2018 Fiscal Year Final Research Report

• Project Area: Mechanisms underlying the functional shift of brain neural circuitry for behavioral adaptation
• Project/Area Number: 26112008
• Research Category: Grant-in-Aid for Scientific Research on Innovative Areas (Research in a proposed research area)
• Allocation Type: Single-year Grants
• Review Section: Biological Sciences
• Research Institution: Kyoto University (2016-2018); National Institute for Physiological Sciences (2014-2015)
• Principal Investigator: ISA Tadashi 京都大学, 医学研究科, 教授 (20212805)
• Research Collaborator: NISHIMURA Yukio ; KOBAYASHI Kenta ; YOSHIA Masatoshi ; FUJII Naotaka
• Project Period (FY): 2014-07-10 – 2019-03-31
• Keywords: 脳損傷 / 脊髄損傷 / 機能回復 / 巧緻運動 / サッケード運動 / 盲視 / ウィルスベクター / 霊長類

Outline of Final Research Achievements

To clarify the circuit shift mechanism during the recovery from brain and spinal cord injury, we investigated the spinal cord injury and primary visual cortex injury models in macaque monkeys.
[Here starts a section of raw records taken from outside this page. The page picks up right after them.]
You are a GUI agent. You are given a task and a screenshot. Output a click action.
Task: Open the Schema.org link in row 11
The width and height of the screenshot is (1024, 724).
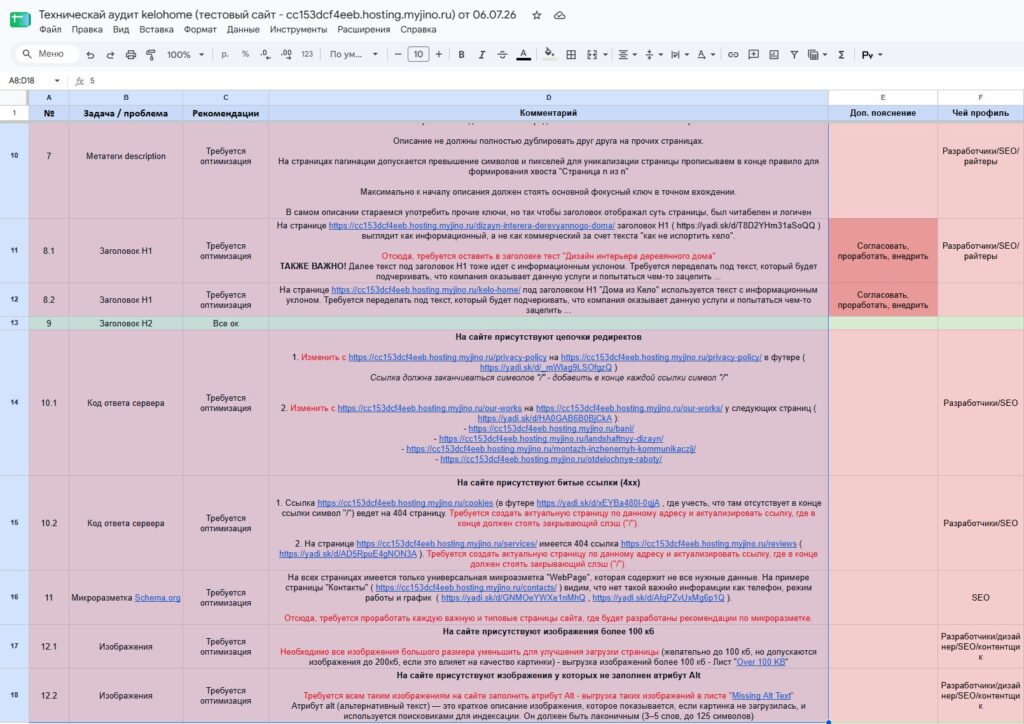[x=157, y=597]
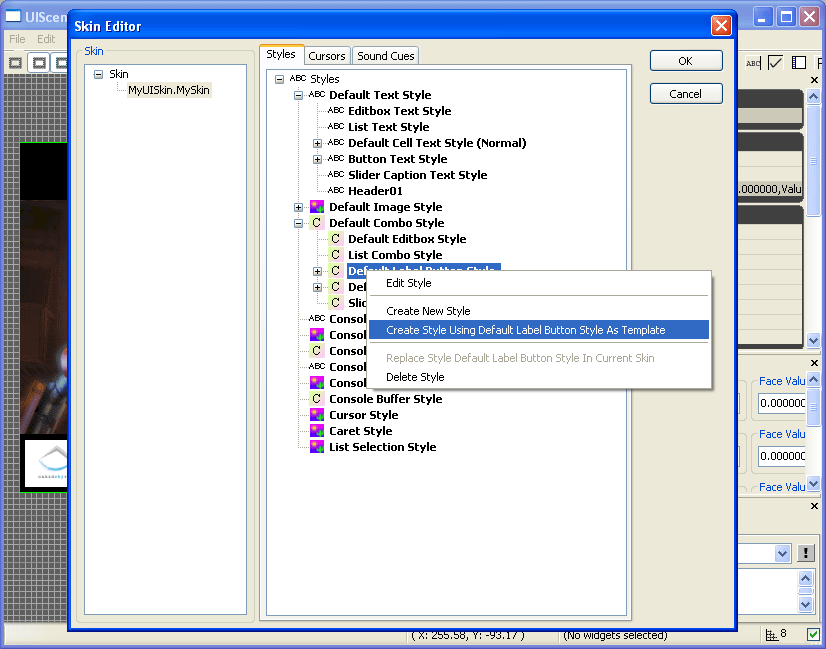Collapse the Default Combo Style branch
826x649 pixels.
click(x=297, y=223)
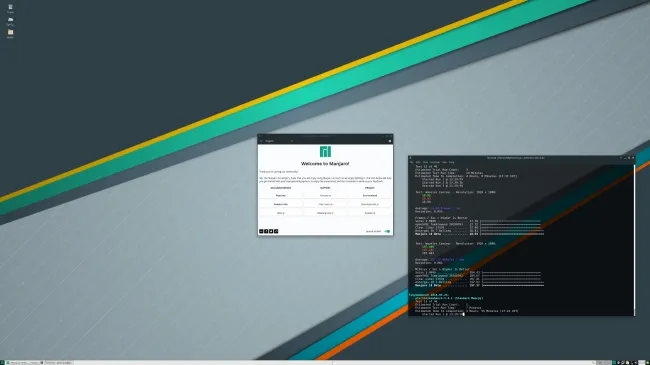Click the Forums button under Support
This screenshot has width=650, height=365.
click(325, 195)
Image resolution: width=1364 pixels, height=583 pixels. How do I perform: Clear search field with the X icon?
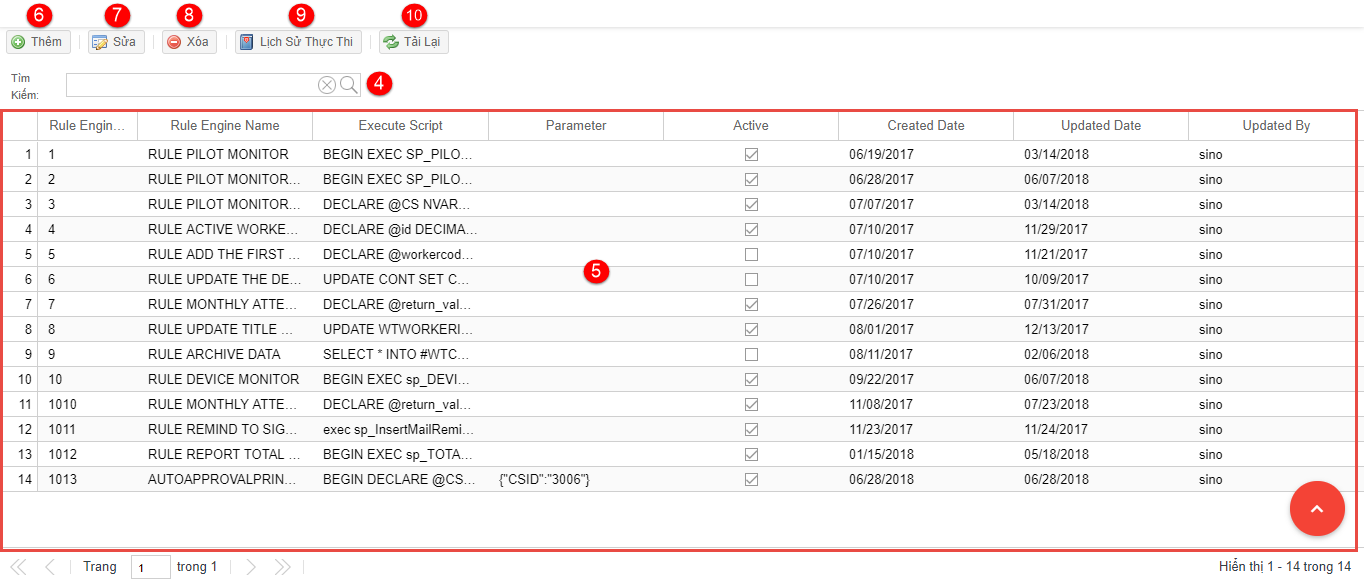click(x=327, y=85)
In the former case, dexterous hand movements recover after the corticospinal tract lesion at C4/C5 segment, and we have demonstrated by using pathway-selective blocking with double viral vector infection technique that the propriospinal neurons in the mid-cervical segments are critically involved in the recovery during the early recovery phase, however during the late recovery phase, other descending pathways also participate in the recovery process and the contribution of propriospinal neurons becomes partial. In the latter case, we have demonstrated by using the same double viral vector infection technique that after the primary visual cortex lesion, the superior colliculus to pulvinar pathway is involved in the recovery of visually guided saccadic eye movements.

Free Research Field

神経生理学

Academic Significance and Societal Importance of the Research Achievements

本研究において、我々は、脊髄損傷後の手指の巧緻運動の機能回復における脊髄内の側副路と言える脊髄固有ニューロンの貢献、また一次視覚野損傷後における皮質下の視覚伝導路である上丘から視床枕に至る経路の機能を最先端のウィルスベクターによる経路選択的遮断技術を用いてマカクザルモデルで明らかにした。このような大規模な回路改変による機能代償機構―適応回路シフトの知見は脳・脊髄損傷後の機能回復戦略に重要な指針を与えたと言える。